Gli anni Novanta furono appunto l’ingresso nel coma di un Paese, la cui ultima novità culturale fu il Sessantotto. Da rinnovato che doveva essere si ritrovò guidato da un “usato sicuro”, per dirla con Matteo Renzi, che comunque dava garanzie. Nessuno ebbe il coraggio della scommessa. O meglio, l’unico che volle scommettere fu con beneficio di fidejussione proprio Silvio Berlusconi, che prese sotto braccio Gianfranco Fini, lo presentò a Caraceni e gli prestò qualche cravatta di Marinella. Lo stesso Fini che ha sognato in tempi nemmeno poi troppo remoti di rifondare una nuova “nuova destra” a suon futurismo mai capito, fumettistica d’antan, cantautori sinceramente democratici, film di John Wayne e Ray Ban d’ordinanza. Una destra nuova, moderna e plurale. Vale a dire una sinistra con la pazzia del camaleonte, trafugante peraltro case al partito, facendo off shore in paradisi fiscali senza neppure consultare un commercialista, regalando Ferrari a un cognato qualunque, fino a dover dire a colui che ti ha creato: “Che fai, mi cacci?” con tanto di ditino imbizzarrito.

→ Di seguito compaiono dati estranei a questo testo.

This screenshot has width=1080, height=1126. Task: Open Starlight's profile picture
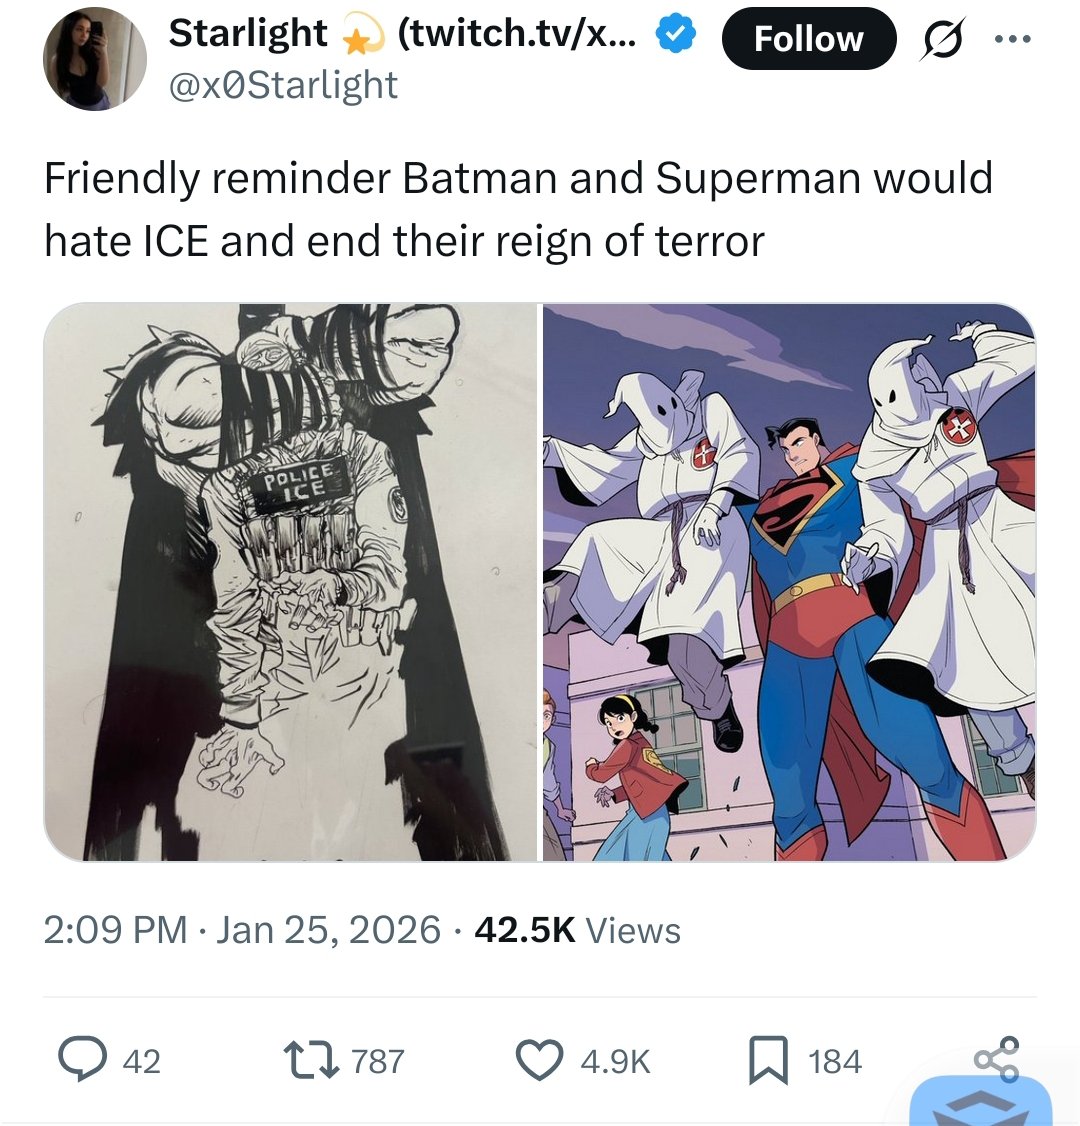95,59
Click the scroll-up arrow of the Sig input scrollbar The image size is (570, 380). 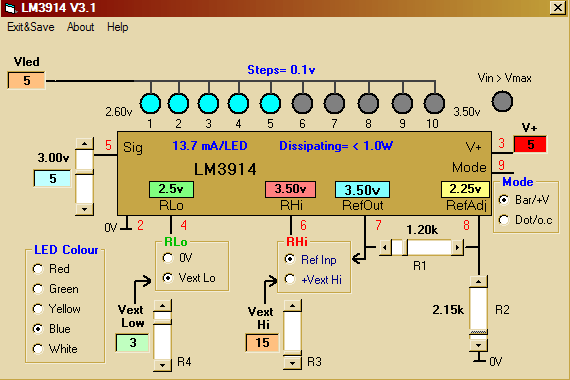coord(84,144)
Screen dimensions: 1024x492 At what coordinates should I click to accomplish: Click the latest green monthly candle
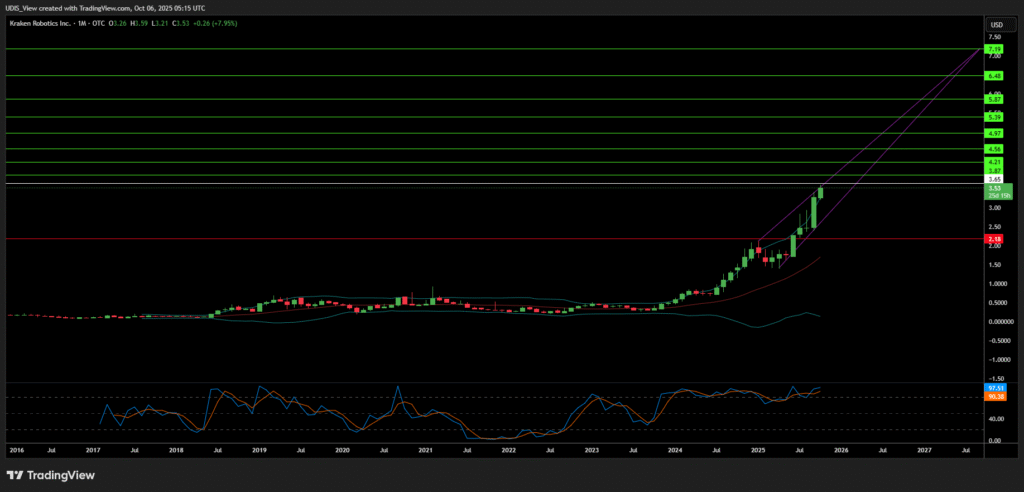pos(821,191)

La novità ultima di questo Paese – al di là della comicità tragica della classe politica – risiede nel Sessantotto, e ancora siamo lì a rileggere quali fossero bibbie laiche testi di rilettura dei classici: Spengler, Tolkien, Evola , Mishima e via dicendo… Solo che la via del samurai l’ha intrapresa senza rendersene conto proprio quel mondo lì, tra un seppuku alle urne e un bushido intellettuale.
Se mi guardo indietro non vedo altro che partite di calcetto che però non sposavano grandi ideali; vedo i campi scout che non erano i campi Hobbit, vedo carriere costruite su questi ultimi e residuati umani quali piccoli reduci di una gioventù che fu loro e non mi appartiene, per fortuna.
La verità è che sono figlio del mio tempo e spiace dirlo, o forse no, il mio tempo non è stato capace di produrre germogli di fioritura; semmai, come Krono, ha divorato i suoi figli.
All’estero è andata un po’ meglio con Irvine Welsh che ha descritto la provincia industriale di Edimburgo e gli anni d’oro della City in un capolavoro di scrittura e narrativa come Trainspotting. In Italia avevamo Susanna Tamaro con Va’ dove di porta il cuore. E solo questo basta come esempio.
Quelli che ora vedono invecchiare la generazione TQ, ovvero quelli che come me ci stanno entrando per diritto di anagrafe in quell’acronimo, provengono da un tempo di sterilità in cui tra disimpegno e pancia piena abbiamo tirato avanti senza curarci troppo di loro. Sembra quasi stupido oggi fare loro una colpa precisa di questo vuoto. Non abbiamo detto nulla, e forse non c’era nulla da dire. Ci meritiamo il nostro orticello sterile. I più fortunati andranno a votare turandosi il naso.